> TASK BRIEF
The answer should be a number alone: the count of lines in the listing below that include "computer".

> DATA RECORDS
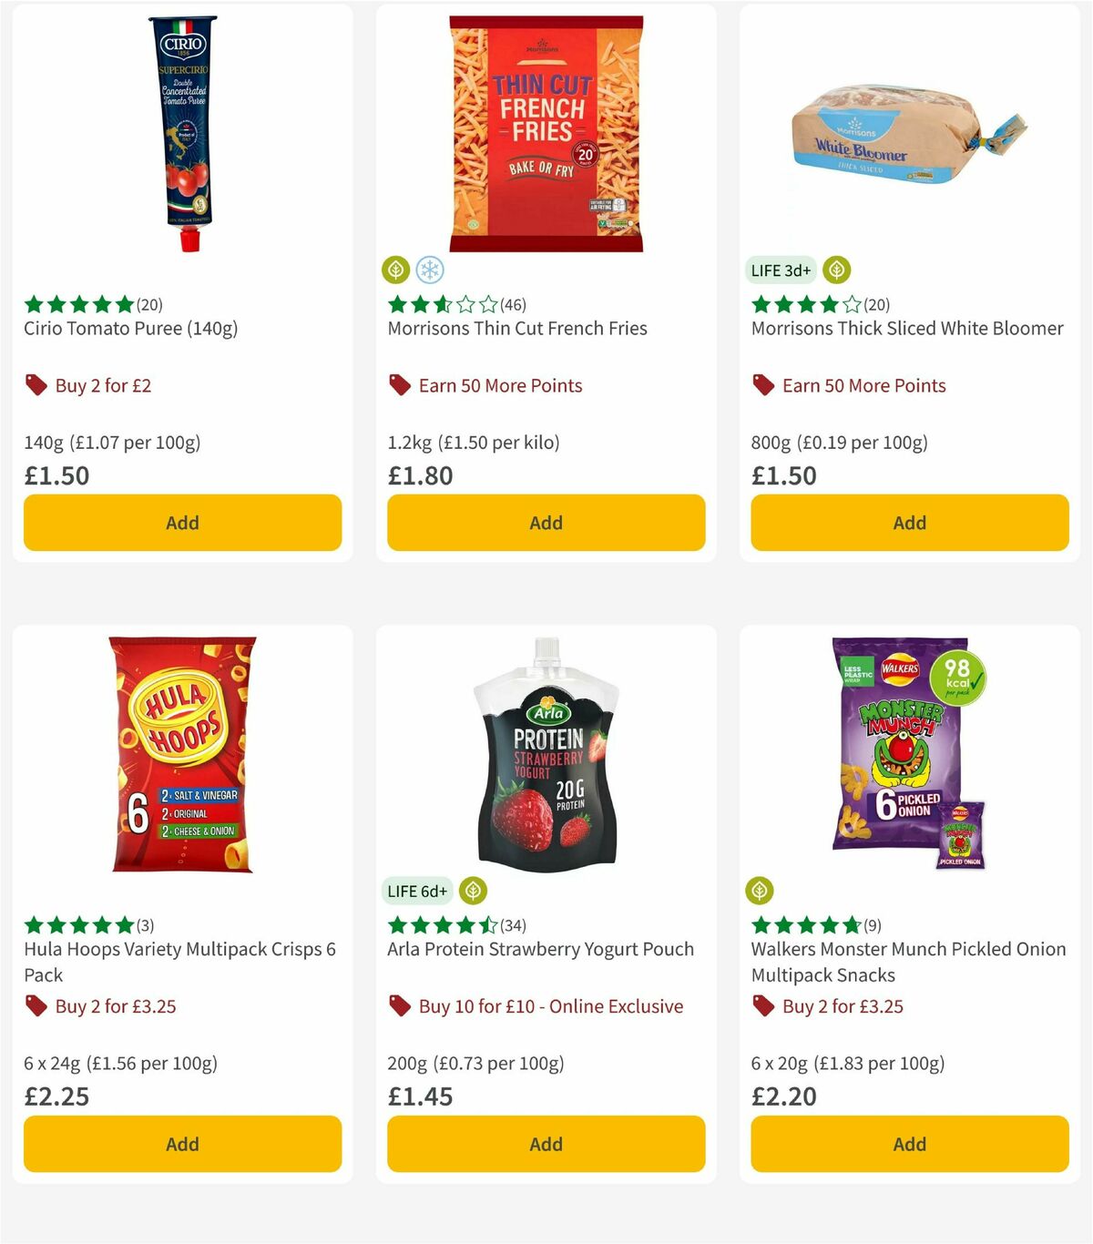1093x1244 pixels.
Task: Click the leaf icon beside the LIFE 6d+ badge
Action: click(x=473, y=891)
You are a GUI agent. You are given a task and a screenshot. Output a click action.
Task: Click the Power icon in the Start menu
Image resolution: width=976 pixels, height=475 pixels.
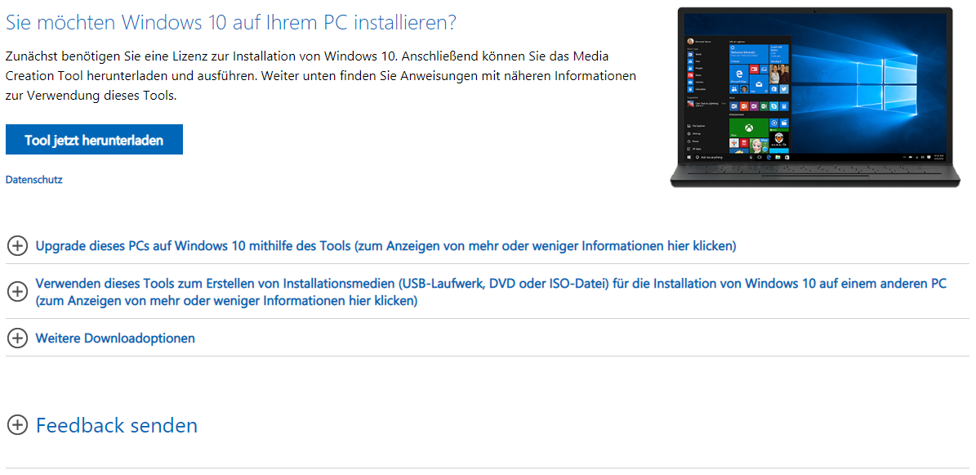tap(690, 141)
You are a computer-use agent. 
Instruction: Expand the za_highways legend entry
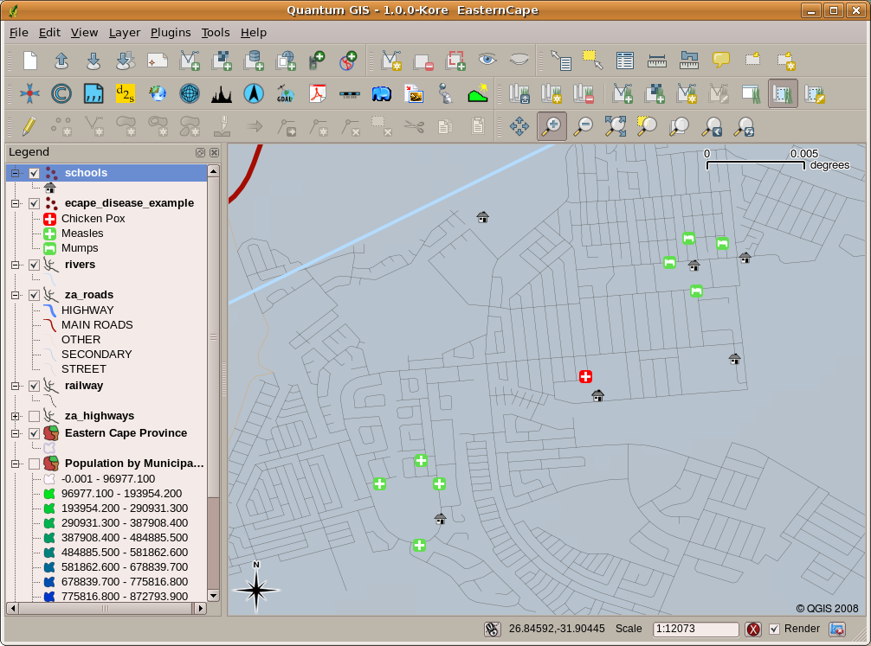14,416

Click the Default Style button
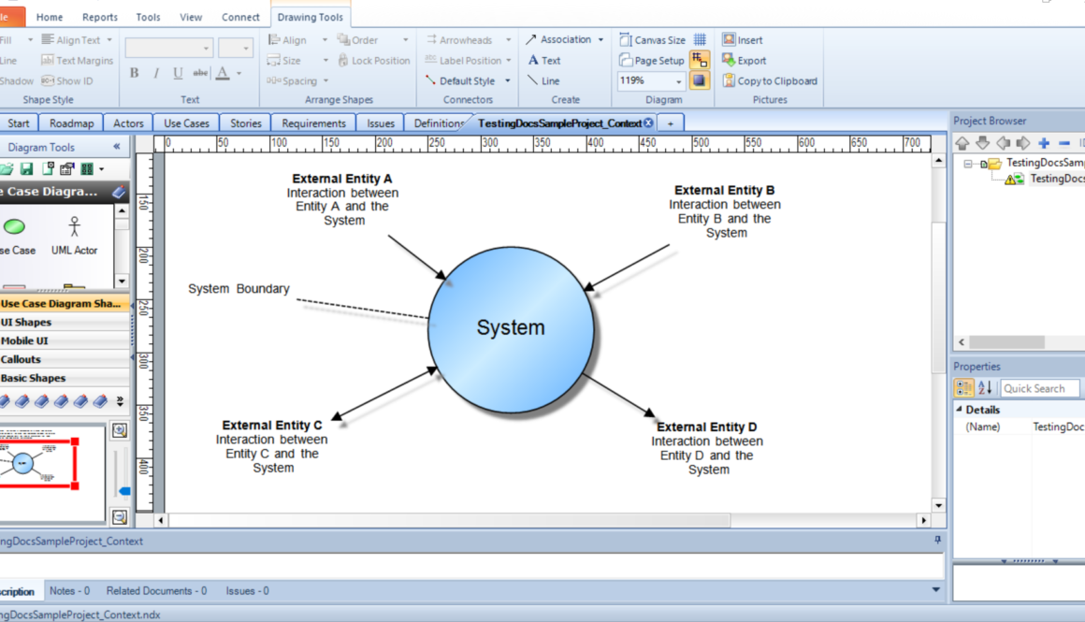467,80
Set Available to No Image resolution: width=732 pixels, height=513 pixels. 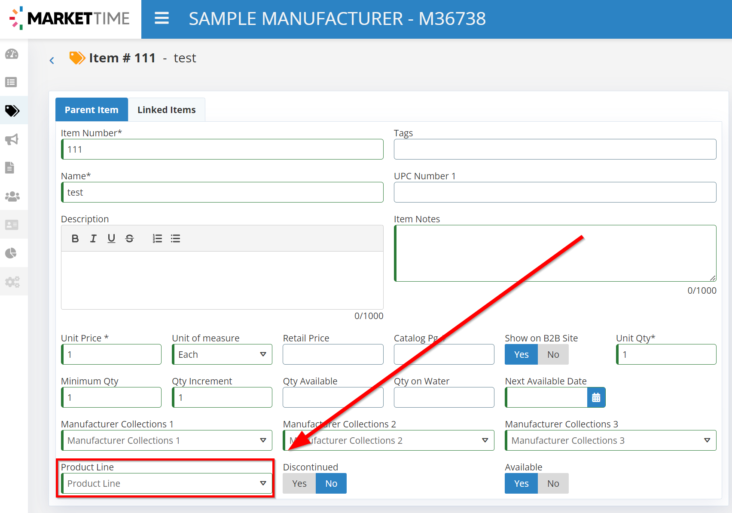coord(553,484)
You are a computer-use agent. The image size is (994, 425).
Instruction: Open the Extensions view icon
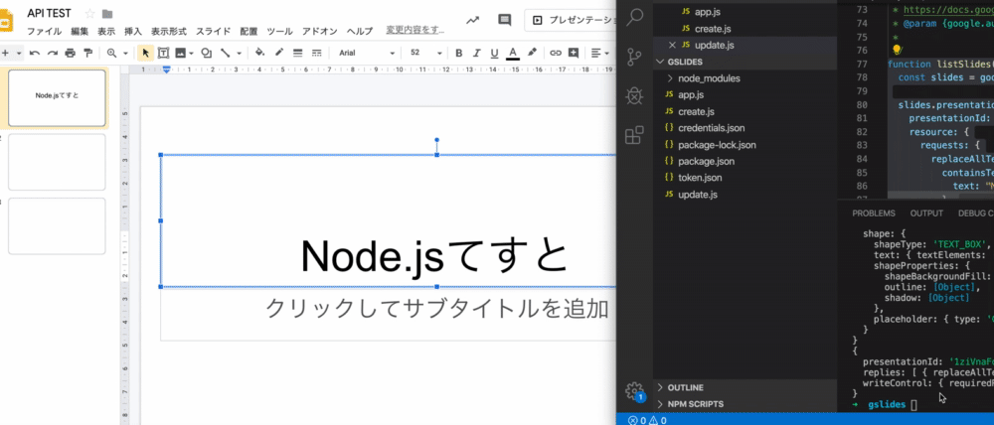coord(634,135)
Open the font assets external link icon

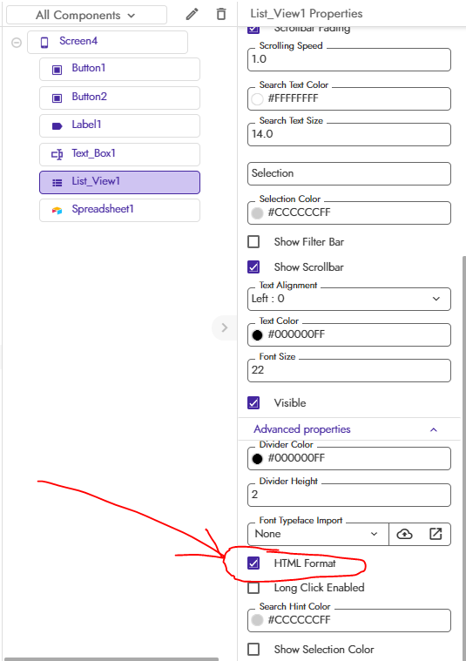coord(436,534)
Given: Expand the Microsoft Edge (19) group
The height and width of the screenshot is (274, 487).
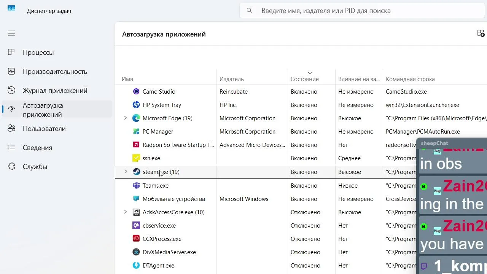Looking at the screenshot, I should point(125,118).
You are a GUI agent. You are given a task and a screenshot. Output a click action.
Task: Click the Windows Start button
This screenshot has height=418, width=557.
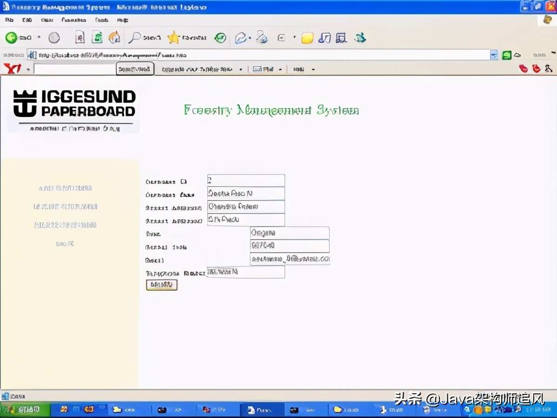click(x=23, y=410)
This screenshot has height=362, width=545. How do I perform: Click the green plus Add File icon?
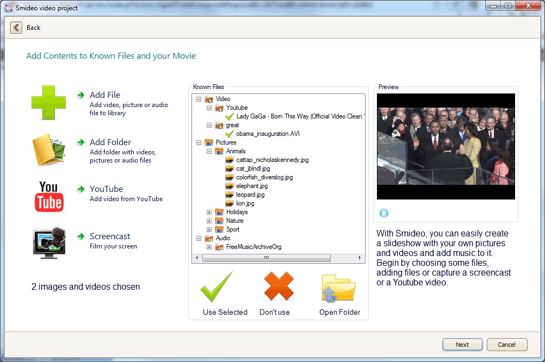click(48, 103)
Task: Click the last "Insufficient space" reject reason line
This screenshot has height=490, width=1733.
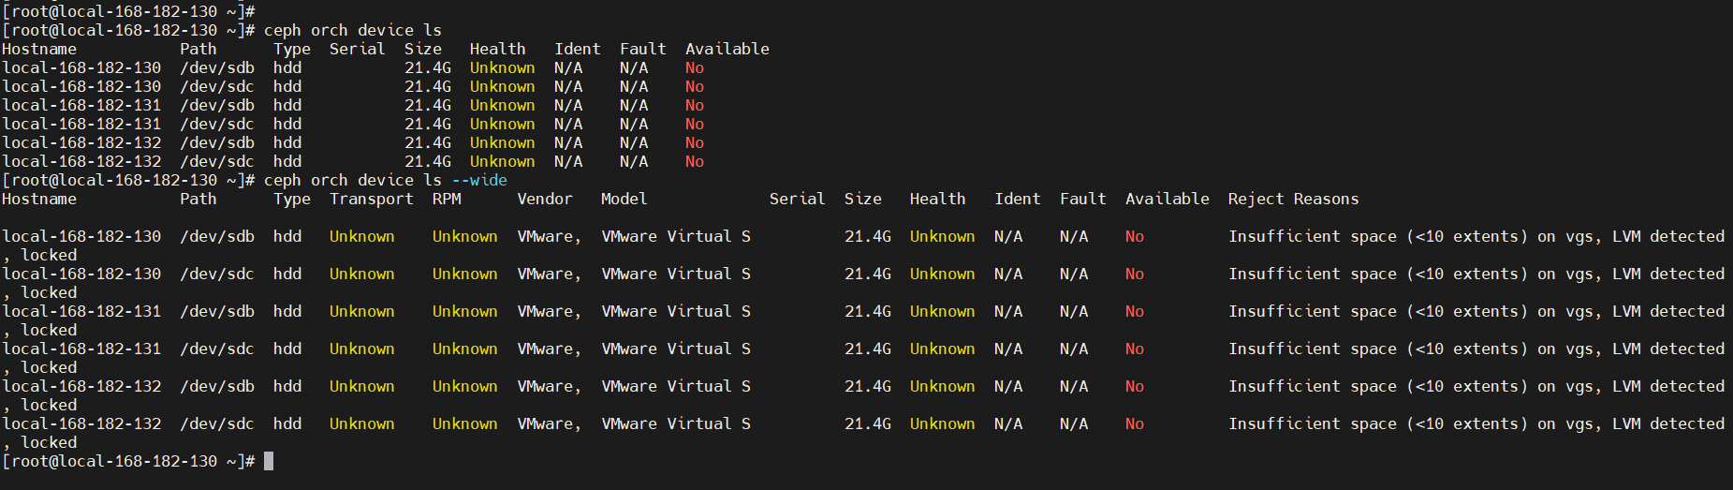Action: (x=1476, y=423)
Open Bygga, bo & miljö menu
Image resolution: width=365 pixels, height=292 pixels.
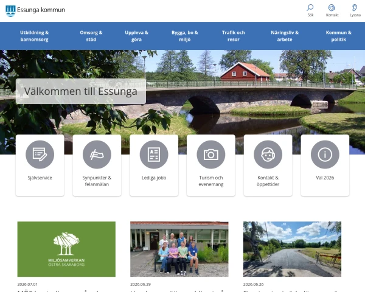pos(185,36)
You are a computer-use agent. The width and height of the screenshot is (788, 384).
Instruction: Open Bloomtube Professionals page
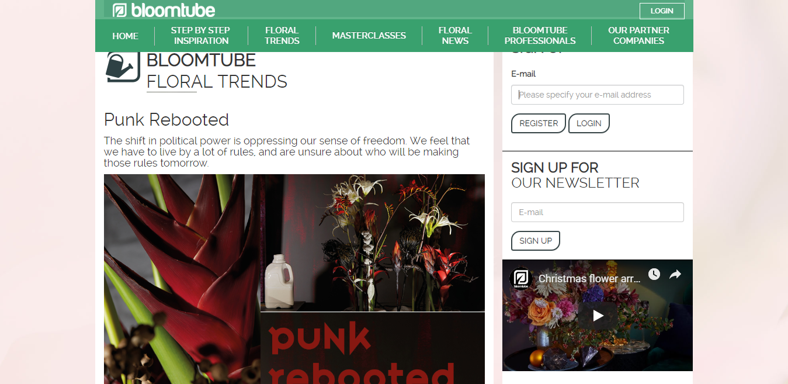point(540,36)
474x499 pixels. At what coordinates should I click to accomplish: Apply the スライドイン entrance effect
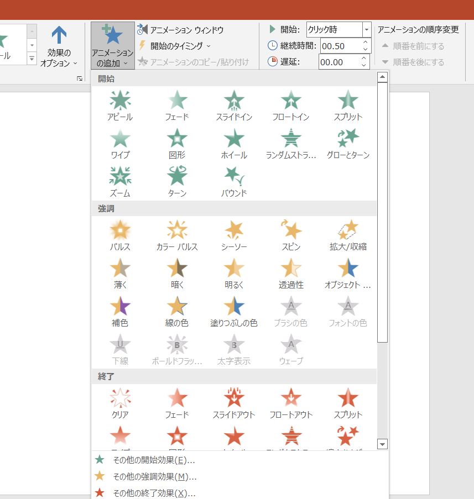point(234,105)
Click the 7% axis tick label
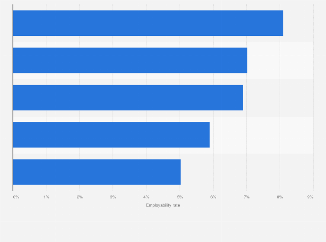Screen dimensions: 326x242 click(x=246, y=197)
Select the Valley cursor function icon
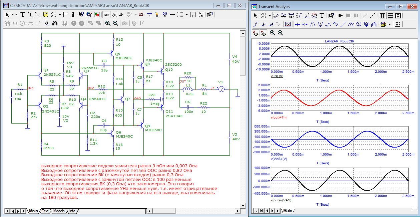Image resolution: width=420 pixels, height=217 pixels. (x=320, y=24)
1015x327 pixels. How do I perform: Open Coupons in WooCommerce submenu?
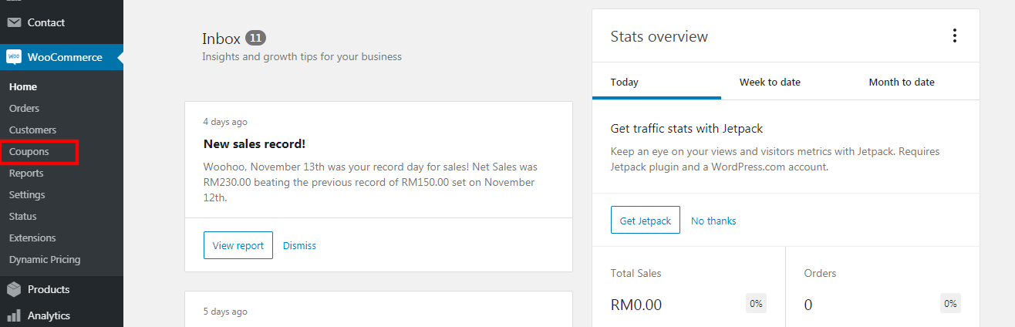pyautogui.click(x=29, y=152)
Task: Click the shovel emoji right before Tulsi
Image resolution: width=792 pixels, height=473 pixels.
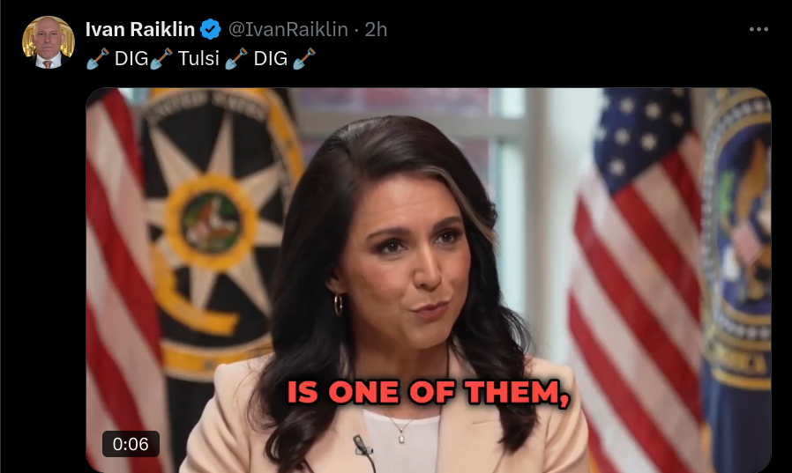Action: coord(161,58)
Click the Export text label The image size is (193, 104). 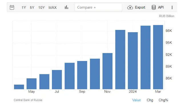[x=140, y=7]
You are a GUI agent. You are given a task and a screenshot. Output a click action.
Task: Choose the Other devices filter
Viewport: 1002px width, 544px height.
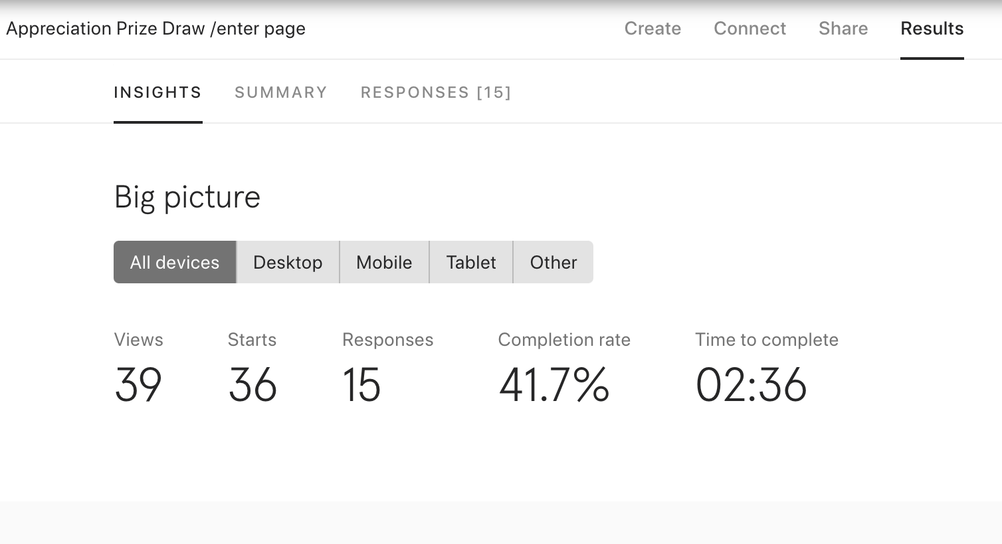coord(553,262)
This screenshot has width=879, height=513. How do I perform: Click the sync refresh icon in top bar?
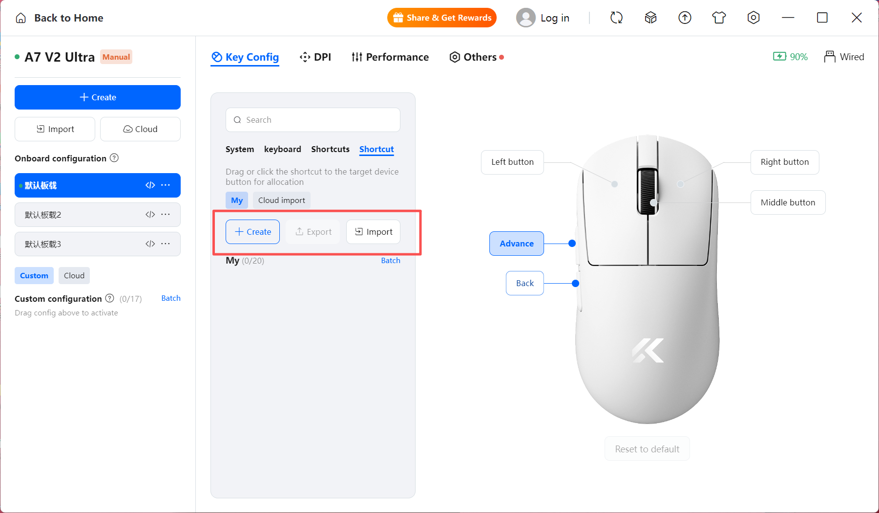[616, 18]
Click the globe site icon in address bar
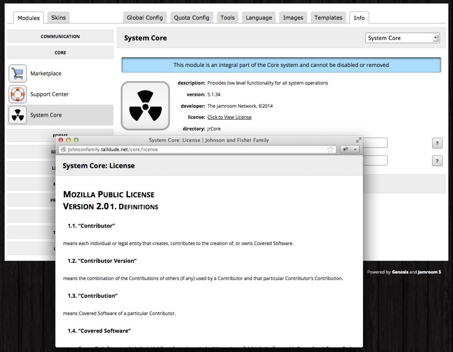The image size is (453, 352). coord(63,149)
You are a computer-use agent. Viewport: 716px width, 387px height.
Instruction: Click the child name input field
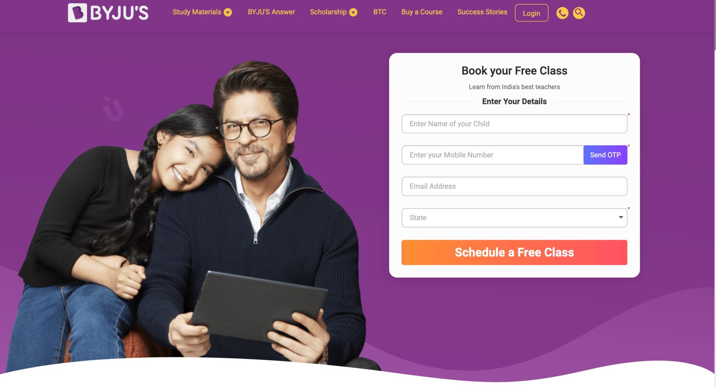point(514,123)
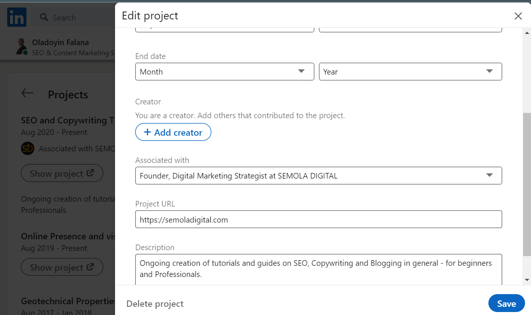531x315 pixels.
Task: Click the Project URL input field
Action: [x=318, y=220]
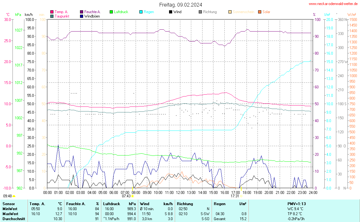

> PROBLEM SOLUTION
4